[Begin Data to use]

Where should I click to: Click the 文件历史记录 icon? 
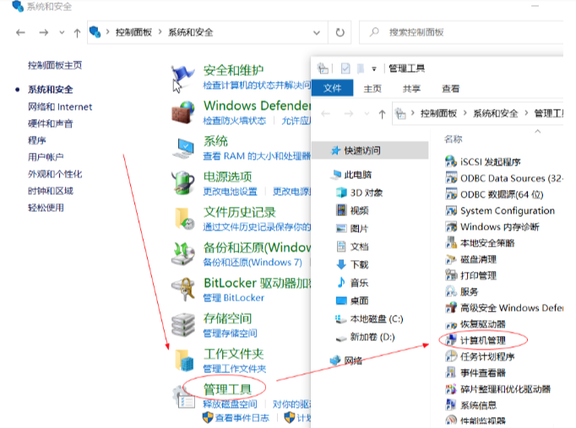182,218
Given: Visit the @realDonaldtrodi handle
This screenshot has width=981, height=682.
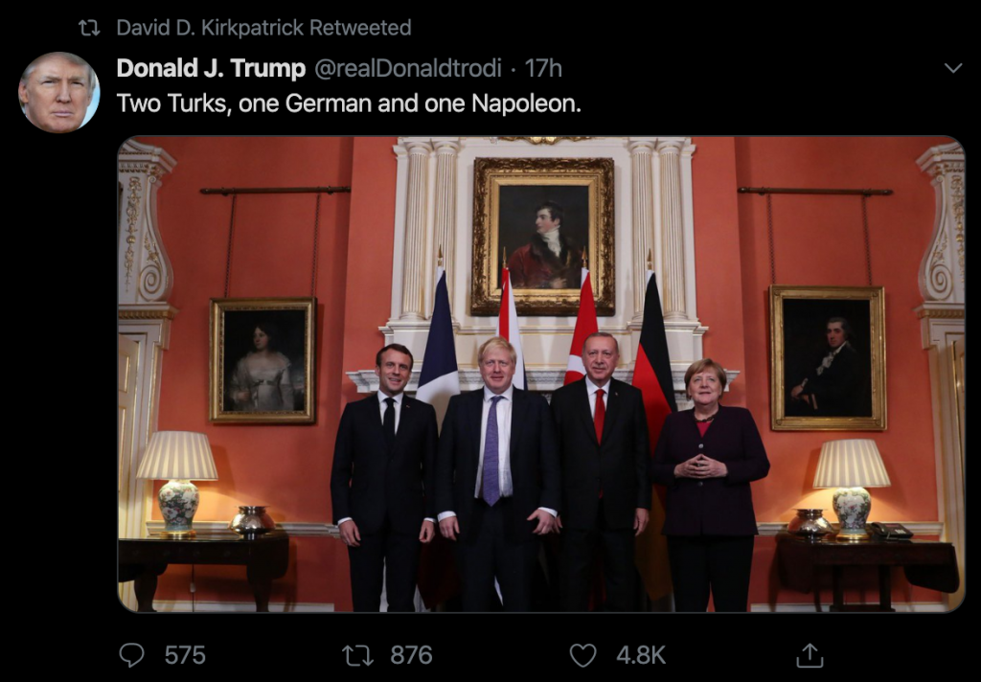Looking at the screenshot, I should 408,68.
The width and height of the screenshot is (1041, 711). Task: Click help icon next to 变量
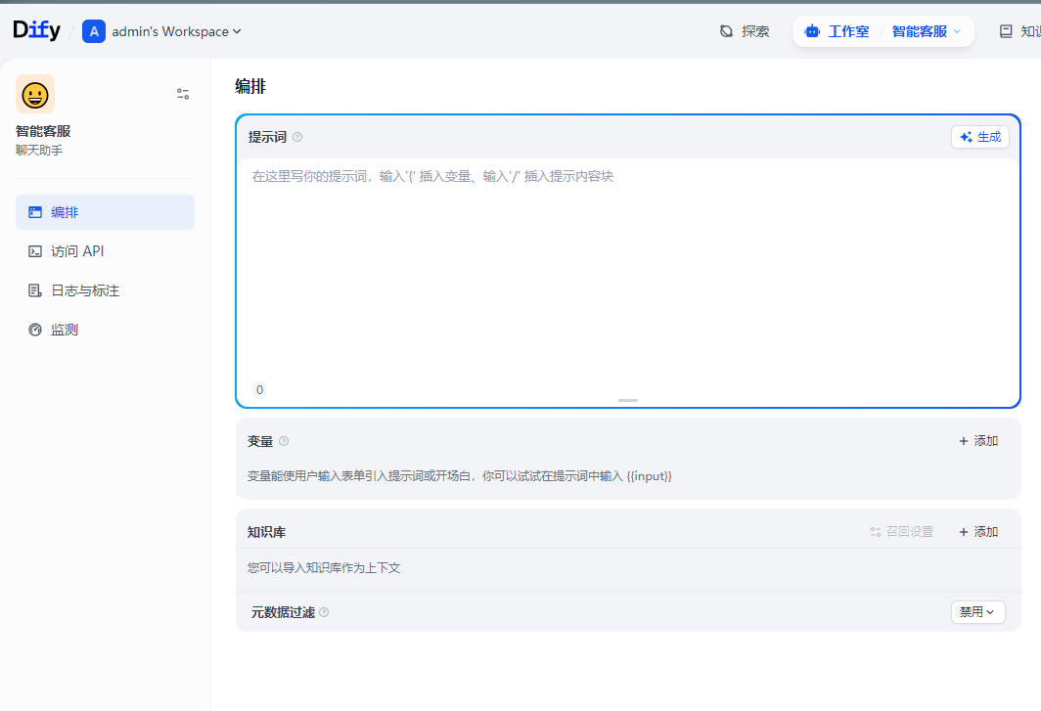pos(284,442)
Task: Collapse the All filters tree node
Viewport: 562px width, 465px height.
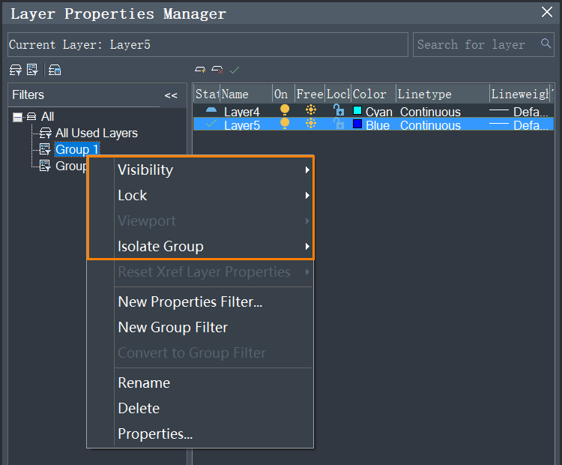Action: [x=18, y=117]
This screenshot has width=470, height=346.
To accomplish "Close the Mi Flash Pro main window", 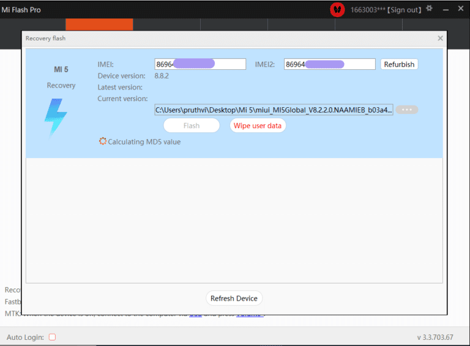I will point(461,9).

[End Data to use]
[Begin Data to use]

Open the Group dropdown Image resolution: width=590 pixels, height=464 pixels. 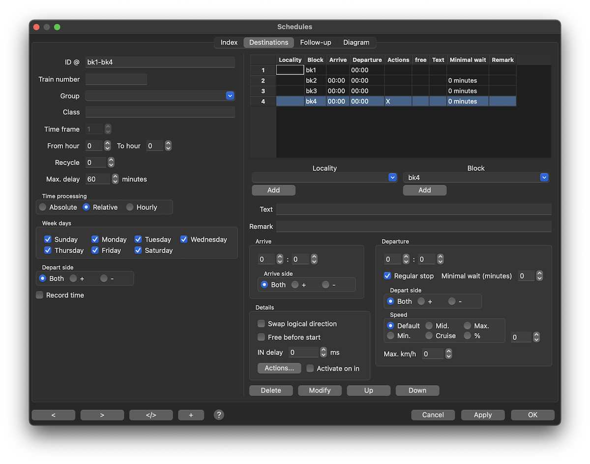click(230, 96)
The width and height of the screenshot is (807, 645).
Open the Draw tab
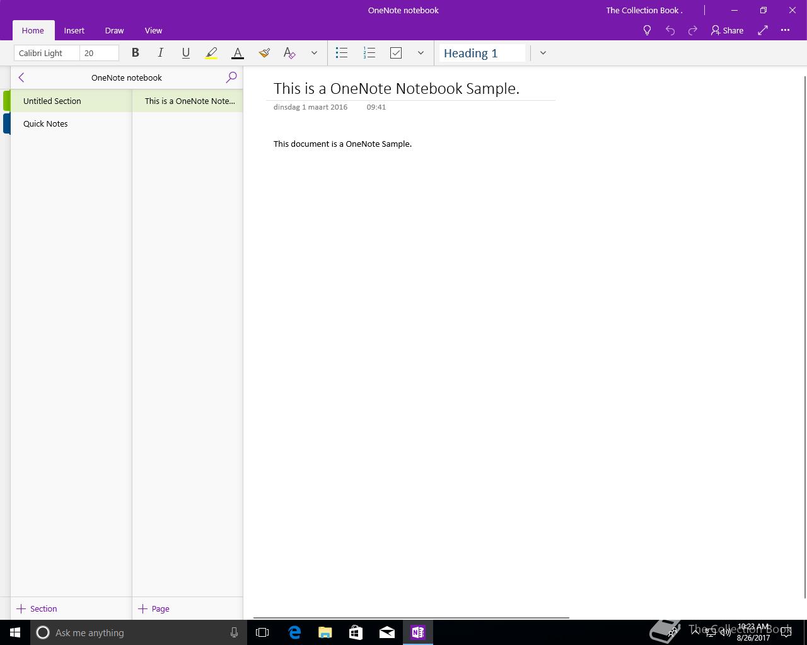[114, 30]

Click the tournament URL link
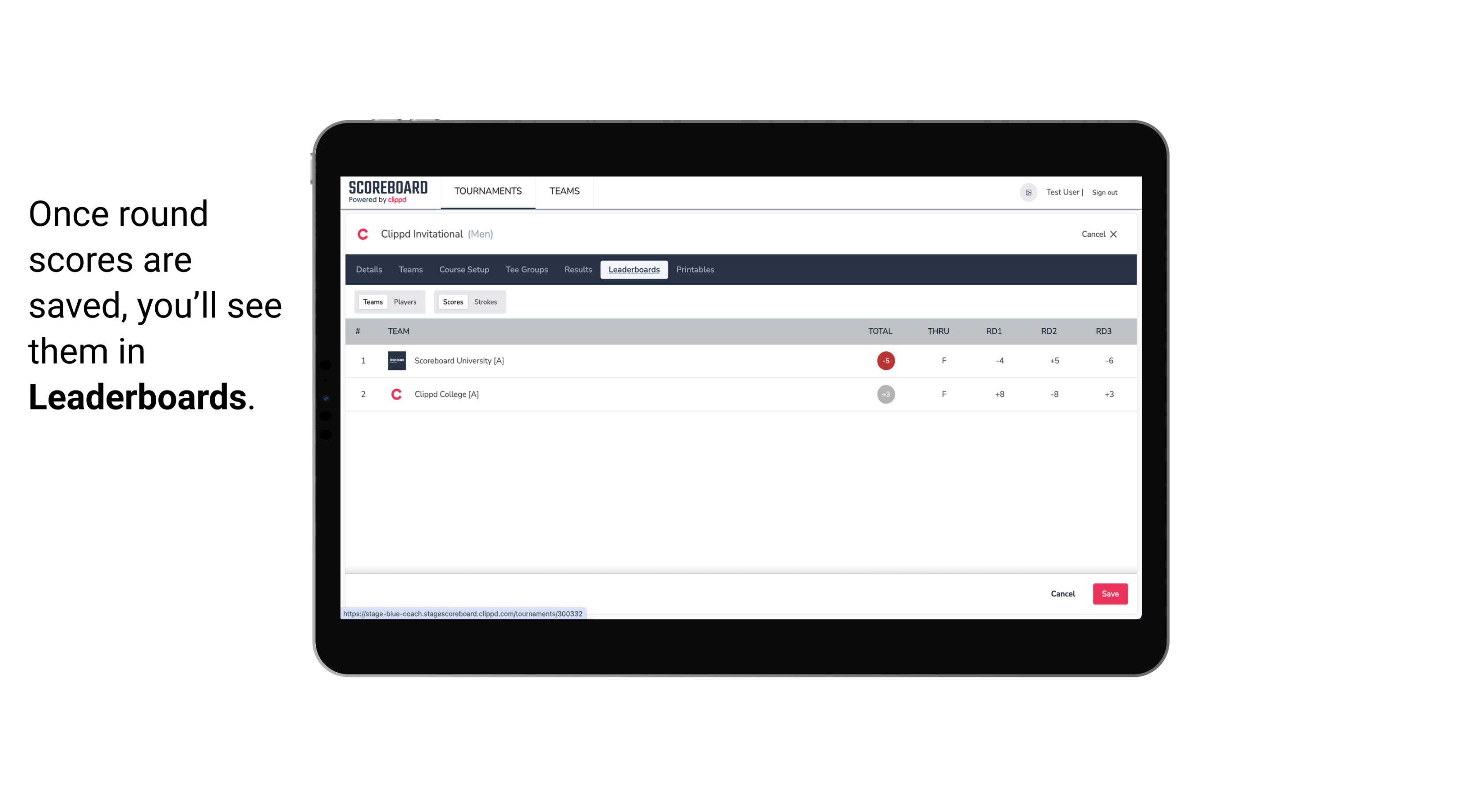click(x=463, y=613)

[End Data to use]

## Aim
Turn the lines of data into a numbered list. Begin at the line that contains "Where should I" and stop after the line that contains "pos(284,442)". Skip blank lines, and leave the pictures out of the list.

## Full answer
1. Where should I click to: Click the 文件历史记录 icon? 
2. 182,218
3. Given: Visit the @realDonaldtrodi handle
4. This screenshot has width=981, height=682.
5. Looking at the screenshot, I should 408,68.
6. The width and height of the screenshot is (1041, 711). Task: Click help icon next to 变量
7. pos(284,442)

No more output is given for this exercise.